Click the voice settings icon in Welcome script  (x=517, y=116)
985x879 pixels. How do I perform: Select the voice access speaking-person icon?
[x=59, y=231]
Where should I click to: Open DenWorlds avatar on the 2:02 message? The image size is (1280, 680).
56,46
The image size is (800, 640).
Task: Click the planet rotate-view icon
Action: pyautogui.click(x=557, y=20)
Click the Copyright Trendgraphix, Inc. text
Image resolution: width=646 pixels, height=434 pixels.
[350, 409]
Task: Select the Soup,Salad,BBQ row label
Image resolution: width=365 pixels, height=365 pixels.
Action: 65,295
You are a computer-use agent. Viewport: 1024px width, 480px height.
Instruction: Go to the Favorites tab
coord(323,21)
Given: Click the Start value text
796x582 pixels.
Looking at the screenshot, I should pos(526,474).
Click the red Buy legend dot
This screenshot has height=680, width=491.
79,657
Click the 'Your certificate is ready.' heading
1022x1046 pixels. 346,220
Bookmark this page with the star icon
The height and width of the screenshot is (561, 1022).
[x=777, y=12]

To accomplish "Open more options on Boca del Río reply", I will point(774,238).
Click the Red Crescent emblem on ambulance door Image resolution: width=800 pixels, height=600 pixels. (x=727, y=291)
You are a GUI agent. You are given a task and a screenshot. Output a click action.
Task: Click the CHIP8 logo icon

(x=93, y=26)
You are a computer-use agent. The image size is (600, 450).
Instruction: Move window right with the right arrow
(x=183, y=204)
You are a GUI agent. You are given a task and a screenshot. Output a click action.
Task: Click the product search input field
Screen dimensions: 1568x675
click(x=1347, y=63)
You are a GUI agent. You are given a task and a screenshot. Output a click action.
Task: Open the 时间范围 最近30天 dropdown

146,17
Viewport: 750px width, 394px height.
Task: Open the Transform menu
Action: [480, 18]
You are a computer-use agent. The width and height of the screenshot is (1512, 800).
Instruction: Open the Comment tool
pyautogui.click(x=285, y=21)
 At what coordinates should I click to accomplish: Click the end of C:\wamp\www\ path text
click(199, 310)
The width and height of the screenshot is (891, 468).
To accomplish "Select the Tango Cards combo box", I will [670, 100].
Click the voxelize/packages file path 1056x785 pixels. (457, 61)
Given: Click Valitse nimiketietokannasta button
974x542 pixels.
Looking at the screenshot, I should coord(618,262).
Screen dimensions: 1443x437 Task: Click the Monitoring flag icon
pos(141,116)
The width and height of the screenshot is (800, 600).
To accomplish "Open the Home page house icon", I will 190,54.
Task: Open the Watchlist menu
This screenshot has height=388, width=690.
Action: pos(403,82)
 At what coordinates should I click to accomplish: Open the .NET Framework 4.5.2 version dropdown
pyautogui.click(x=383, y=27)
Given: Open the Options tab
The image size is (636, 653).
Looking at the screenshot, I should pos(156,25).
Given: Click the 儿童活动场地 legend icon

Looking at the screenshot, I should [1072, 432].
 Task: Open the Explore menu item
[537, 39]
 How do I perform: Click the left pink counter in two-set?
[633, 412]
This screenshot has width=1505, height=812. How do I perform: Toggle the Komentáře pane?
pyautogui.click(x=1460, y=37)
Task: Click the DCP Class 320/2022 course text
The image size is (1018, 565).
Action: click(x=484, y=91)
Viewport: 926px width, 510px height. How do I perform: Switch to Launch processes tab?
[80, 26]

--------------------------------

● **Task instructions**:
Convert the rows above into a JSON array of strings, one string per line, omitting blank lines.

● **Final result**:
[
  "Click the voice settings icon in Welcome script  (x=517, y=116)",
  "985x879 pixels. How do I perform: Select the voice access speaking-person icon?",
  "[x=59, y=231]",
  "Where should I click to: Open DenWorlds avatar on the 2:02 message? The image size is (1280, 680).",
  "56,46",
  "The image size is (800, 640).",
  "Task: Click the planet rotate-view icon",
  "Action: pyautogui.click(x=557, y=20)",
  "Click the Copyright Trendgraphix, Inc. text",
  "Image resolution: width=646 pixels, height=434 pixels.",
  "[350, 409]",
  "Task: Select the Soup,Salad,BBQ row label",
  "Image resolution: width=365 pixels, height=365 pixels.",
  "Action: 65,295",
  "You are a computer-use agent. Viewport: 1024px width, 480px height.",
  "Instruction: Go to the Favorites tab",
  "coord(323,21)",
  "Given: Click the Start value text",
  "796x582 pixels.",
  "Looking at the screenshot, I should pos(526,474).",
  "Click the red Buy legend dot",
  "This screenshot has height=680, width=491.",
  "79,657",
  "Click the 'Your certificate is ready.' heading",
  "1022x1046 pixels. 346,220",
  "Bookmark this page with the star icon",
  "The height and width of the screenshot is (561, 1022).",
  "[x=777, y=12]",
  "To accomplish \"Open more options on Boca del Río reply\", I will point(774,238).",
  "Click the Red Crescent emblem on ambulance door Image resolution: width=800 pixels, height=600 pixels. (x=727, y=291)",
  "You are a GUI agent. You are given a task and a screenshot. Output a click action.",
  "Task: Click the CHIP8 logo icon",
  "(x=93, y=26)",
  "You are a computer-use agent. The image size is (600, 450).",
  "Instruction: Move window right with the right arrow",
  "(x=183, y=204)",
  "You are a GUI agent. You are given a task and a screenshot. Output a click action.",
  "Task: Click the product search input field",
  "Screen dimensions: 1568x675",
  "click(x=1347, y=63)",
  "You are a GUI agent. You are given a task and a screenshot. Output a click action.",
  "Task: Open the 时间范围 最近30天 dropdown",
  "146,17",
  "Viewport: 750px width, 394px height.",
  "Task: Open the Transform menu",
  "Action: [480, 18]",
  "You are a computer-use agent. The width and height of the screenshot is (1512, 800).",
  "Instruction: Open the Comment tool",
  "pyautogui.click(x=285, y=21)",
  " At what coordinates should I click to accomplish: Click the end of C:\\wamp\\www\\ path text",
  "click(199, 310)",
  "The width and height of the screenshot is (891, 468).",
  "To accomplish \"Select the Tango Cards combo box\", I will [670, 100].",
  "Click the voxelize/packages file path 1056x785 pixels. (457, 61)",
  "Given: Click Valitse nimiketietokannasta button",
  "974x542 pixels.",
  "Looking at the screenshot, I should coord(618,262).",
  "Screen dimensions: 1443x437 Task: Click the Monitoring flag icon",
  "pos(141,116)",
  "The width and height of the screenshot is (800, 600).",
  "To accomplish \"Open the Home page house icon\", I will 190,54.",
  "Task: Open the Watchlist menu",
  "This screenshot has height=388, width=690.",
  "Action: pos(403,82)",
  " At what coordinates should I click to accomplish: Open the .NET Framework 4.5.2 version dropdown",
  "pyautogui.click(x=383, y=27)",
  "Given: Open the Options tab",
  "The image size is (636, 653).",
  "Looking at the screenshot, I should pos(156,25).",
  "Given: Click the 儿童活动场地 legend icon",
  "Looking at the screenshot, I should [1072, 432].",
  " Task: Open the Explore menu item",
  "[537, 39]",
  " How do I perform: Click the left pink counter in two-set?",
  "[633, 412]",
  "This screenshot has width=1505, height=812. How do I perform: Toggle the Komentáře pane?",
  "pyautogui.click(x=1460, y=37)",
  "Task: Click the DCP Class 320/2022 course text",
  "The image size is (1018, 565).",
  "Action: click(x=484, y=91)",
  "Viewport: 926px width, 510px height. How do I perform: Switch to Launch processes tab?",
  "[80, 26]"
]